Some get depressed. Some get aggressive. And some just “turn off” completely and have no reaction at all.

We don’t need science to tell us that horses have a variety of behaviors with which to express negative emotions. But a recent review of behavior studies by a French behavior researcher confirms that these negative emotions—and the way horses express them—can be a direct result of the way the animals are trained and managed.

“Although more research is needed, the elements we already have clearly indicate that we should consider equine welfare to be critical not only in the horse’s health and physiological state, but in his relationship with humans as well,” said Clémence Lesimple, PhD, researcher at the University of Rennes. Lesimple presented her findings at the 2014 French Equine Research Day held March 18 in Paris.

In her review of hundreds of horses in various behavior studies, Lesimple found that horses housed in individual box stalls with little or no access to other horses tended to be more aggressive toward humans, she said. This was also true of horses fed diets high in concentrated starch feeds and low in forage—probably because of the “frustration” of not being able to chew all day long as well as potential gastric pain, she said.

Furthermore, horses trained exclusively with negative reinforcement appear to make negative associations with humans, anticipating constraints they can’t control, said Lesimple. Certain training techniques and positions—as well as poor equitation style, especially of novice riders—can lead to chronic pain.

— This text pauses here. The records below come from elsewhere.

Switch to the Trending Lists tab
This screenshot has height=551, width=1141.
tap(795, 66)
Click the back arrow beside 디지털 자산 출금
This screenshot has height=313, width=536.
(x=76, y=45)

Horses with chronic back pain showed more signs of depression, aggression, or learned helplessness (when they seem to “check out” of the environment that they have come to perceive as negative), she said.

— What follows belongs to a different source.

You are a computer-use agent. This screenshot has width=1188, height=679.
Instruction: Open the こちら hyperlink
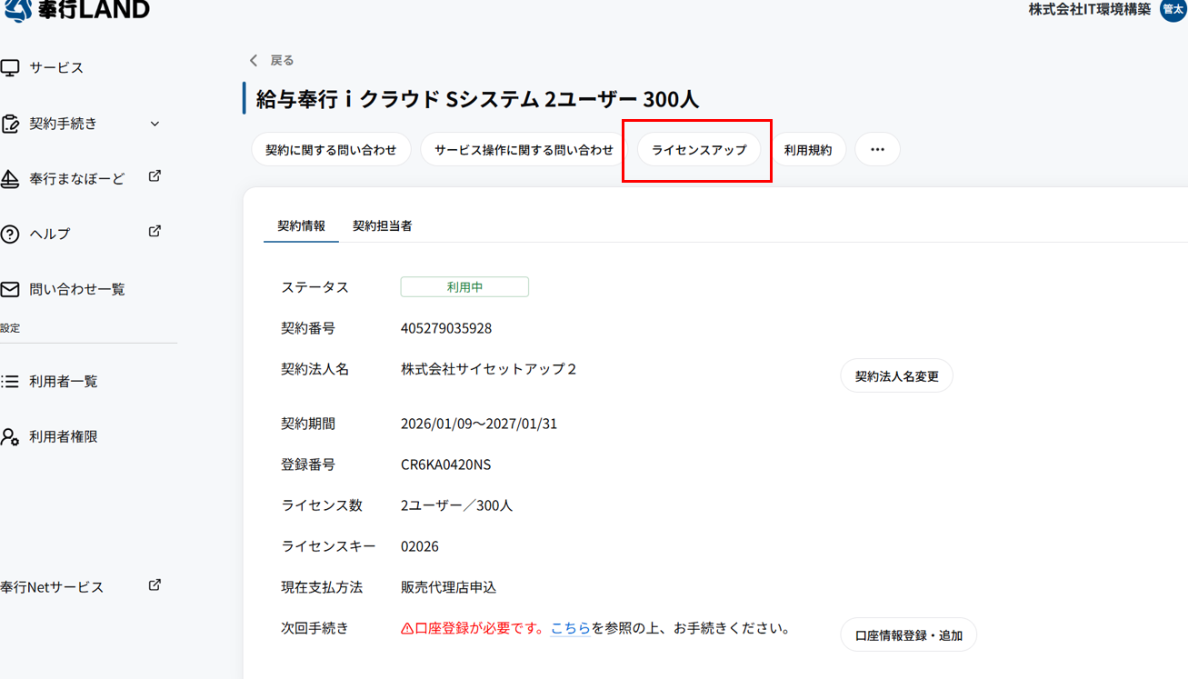(x=570, y=627)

“From their very earliest ages, horses develop an ‘appreciation’ of humans which is more or less positive, meaning that their perception of humans is associated with positive or negative emotions, but it is rarely neutral,” Lesimple said. While the research provides a strong link between poor welfare and negative interactions with humans, there is a positive side to the research, said Lesimple. Improving a horse’s welfare can not only improve a horse’s relationship with humans, but when started from the beginning it can help ensure a lifetime of positive perceptions of humans on the ground, in management settings, and under saddle.

“Anything we can do to improve a horse’s living conditions—providing hay if there is no grass, giving him access to open spaces and opportunities for social contact with other horses—are controllable parameters which could likely offer a simple solution to a certain number of behavior problems towards humans which currently occur far too often,” she said.

“Likewise, appropriate training and riding techniques associated with a positive context (positive reinforcement, for example), could actually make training a motivating, stimulating activity which is in itself a source of good welfare.”